Auch wenn es in der Natur nicht mehr nach Wachstum aussieht, können Sie im Hochbeet ohne Bedenken neu ansähen und pflanzen. Das warme Erdreich im Inneren, die wärmegedämmten Wandelemente rundherum und die schützende Verglasung von oben verlängert die Gartenzeit enorm. Diese Speicherwirkung funktioniert so effizient, dass man je nach Bedarf den Erntevorgang bis in den Dezember verlegen kann. Wichtig ist dabei vor allem, dass die Abdeckung, die das Hochbeet zum Frühbeet macht, während der Nacht geschlossen ist, damit der Boden im Hochbeet nicht ausfrieren kann.

Wichtig: Die Bewässerungsanlage des Hochbeetes muss vor dem Winter abgenommen werden.

Nach der Ernte im Herbst sollte die Erde im Hochbeet mittels eines Rechens oder einer Schaufel auf eine Seite überhoben werden und die mittlere Befüllungsschichte im Hochbeet nachgefüllt werden.

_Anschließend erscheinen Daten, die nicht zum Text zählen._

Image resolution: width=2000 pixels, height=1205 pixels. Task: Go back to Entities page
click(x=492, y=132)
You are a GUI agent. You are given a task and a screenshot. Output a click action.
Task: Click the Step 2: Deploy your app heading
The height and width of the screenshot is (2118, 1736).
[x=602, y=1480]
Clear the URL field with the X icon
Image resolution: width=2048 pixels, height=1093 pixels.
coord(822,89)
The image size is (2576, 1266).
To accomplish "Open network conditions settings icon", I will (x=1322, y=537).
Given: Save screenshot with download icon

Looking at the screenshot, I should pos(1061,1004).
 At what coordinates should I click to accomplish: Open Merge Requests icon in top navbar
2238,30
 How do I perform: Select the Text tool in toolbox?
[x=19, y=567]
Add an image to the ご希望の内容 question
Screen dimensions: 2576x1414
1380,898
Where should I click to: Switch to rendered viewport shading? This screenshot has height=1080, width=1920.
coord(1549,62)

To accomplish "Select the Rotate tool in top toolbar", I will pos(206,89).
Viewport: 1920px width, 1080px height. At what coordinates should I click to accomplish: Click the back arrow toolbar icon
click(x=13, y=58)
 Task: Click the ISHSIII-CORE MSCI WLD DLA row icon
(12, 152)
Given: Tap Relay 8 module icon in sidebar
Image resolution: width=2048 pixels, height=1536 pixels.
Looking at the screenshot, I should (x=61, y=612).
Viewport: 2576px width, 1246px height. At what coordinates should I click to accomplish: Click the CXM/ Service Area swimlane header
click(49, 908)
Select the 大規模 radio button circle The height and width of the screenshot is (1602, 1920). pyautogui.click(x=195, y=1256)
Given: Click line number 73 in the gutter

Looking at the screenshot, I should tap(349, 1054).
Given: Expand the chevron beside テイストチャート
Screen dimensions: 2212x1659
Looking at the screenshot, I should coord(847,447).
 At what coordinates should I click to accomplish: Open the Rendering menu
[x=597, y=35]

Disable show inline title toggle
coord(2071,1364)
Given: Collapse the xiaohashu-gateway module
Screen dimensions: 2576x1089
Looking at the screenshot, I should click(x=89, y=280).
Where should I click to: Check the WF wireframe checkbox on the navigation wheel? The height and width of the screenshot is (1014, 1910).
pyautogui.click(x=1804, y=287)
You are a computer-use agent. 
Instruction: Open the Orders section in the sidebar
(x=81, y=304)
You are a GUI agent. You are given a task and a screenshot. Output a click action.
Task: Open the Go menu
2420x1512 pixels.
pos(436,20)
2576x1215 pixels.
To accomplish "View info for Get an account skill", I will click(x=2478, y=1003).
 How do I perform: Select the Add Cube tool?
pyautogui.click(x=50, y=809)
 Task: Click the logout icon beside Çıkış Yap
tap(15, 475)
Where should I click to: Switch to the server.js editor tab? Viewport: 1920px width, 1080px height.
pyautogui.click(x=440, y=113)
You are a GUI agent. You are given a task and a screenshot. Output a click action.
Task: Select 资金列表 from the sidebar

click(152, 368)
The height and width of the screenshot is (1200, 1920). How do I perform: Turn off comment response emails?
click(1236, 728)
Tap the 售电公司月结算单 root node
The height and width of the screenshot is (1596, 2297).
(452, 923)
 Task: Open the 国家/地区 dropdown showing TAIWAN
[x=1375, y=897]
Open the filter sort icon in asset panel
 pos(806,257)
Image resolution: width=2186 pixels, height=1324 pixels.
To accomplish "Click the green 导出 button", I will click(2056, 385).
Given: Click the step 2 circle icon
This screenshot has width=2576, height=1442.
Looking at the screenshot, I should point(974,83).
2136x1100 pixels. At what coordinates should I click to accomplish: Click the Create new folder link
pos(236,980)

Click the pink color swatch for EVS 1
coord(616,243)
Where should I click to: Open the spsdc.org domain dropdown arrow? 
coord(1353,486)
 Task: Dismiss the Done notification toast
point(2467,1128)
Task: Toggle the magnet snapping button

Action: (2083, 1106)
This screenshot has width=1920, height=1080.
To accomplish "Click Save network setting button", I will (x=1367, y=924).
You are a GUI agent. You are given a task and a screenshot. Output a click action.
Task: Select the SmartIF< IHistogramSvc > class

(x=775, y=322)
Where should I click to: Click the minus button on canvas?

Somit ist sichergestellt das das Hochbeet wieder bis obenhin befüllt ist, dass wieder neues biologisches Material für die Verrottung zur Verfügung steht – was wieder sehr wichtig für das Wachstum ist, und das die Bodennährstoffe die durch die Verrottung im Laufe des Jahres im Hochbeet entstanden sind gut durchmischt und von unten nach oben gebracht werden.
Wer das im Herbst nicht mehr machen will, der sollte sich zumindest genügend Biomaterial für das Frühjahr zur Seite schaffe.